As for KFM, what makes this small movie so special? Although much of the movie is done tastelessly, it is fun tastelessness that everyone in it is enjoying it. There is a lot of nudity and foul language, but it had it's heart in the right place. And as for the cast, there are mostly unknown actors, and many of them are quite attractive and talented, with cameos by more famous actors such as the late Bill Bixby in a headache sketch, Donald Sutherland as a clumsy waiter in a sketch spoofing disaster movies, and "Leave it to Beaver" stars Jerry Mathers and Tony Dow kidding themselves as bickering brother jurors in the courtroom sketch.

This movie, I think, is the best spoof of pop culture I've ever seen, outdoing its predecessor "The Groove Tube," made 3years earlier than KFM and featuring bits by a then-unknown and pre-Saturday Night Live Chevy Chase. One of my favorite skits are "A.M. Today" with a gorilla rampaging the studio, scaring off everyone, while a calm anchorwoman (played by the lovely little-known actress Janice Kent)continues her duties of reporting the news. Another favorite is"Sex Records," with a black couple being instructed on lovemaking by a record until the woman is whisked away by a black muscleman, Yet another favorite is "Feel-A-Round," where a theatre usher listens to the dialogue of a movie, gets out his props to feel a movie goer, even scaring him with a knife when the actress announces she'll cut up her lover with a knife. Then there is the final skit where a newsman from TV has the power to peer into the living room of a young couple having sex, and his crew (well-played by ZAZ themselves) leer on. But the best sketch of all is "A Fistful of Yen," a 17-minute takeoff of Bruce Lee Movies featuring a lisping Karate champ fighting against the master despot Dr. Klahn, who wants to take over the world, and ends with the Hero in Dorothy drag spoofing "The Wizard of Oz."

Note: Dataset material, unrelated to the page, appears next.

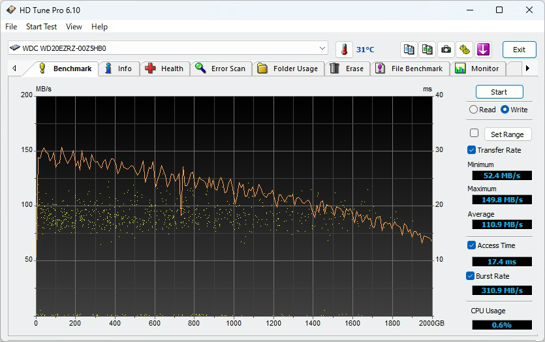
Task: Click the purple down-arrow icon
Action: point(482,50)

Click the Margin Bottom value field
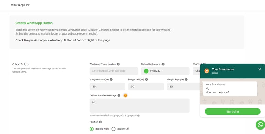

If you like your DVDs, and of a low-budget movie, KFM delivers the goods. Hopefully, there will be a special edition of "Airplane!" in the future for fans of that movie who were disappointed in the DVD treatment of that great classic , but let's not hold our breaths. But for ZAZ fans, KFM was the best DVD work they have done so far, and it's a special edition in its own right, outshining and outselling "Airplane!" by a substantial margin.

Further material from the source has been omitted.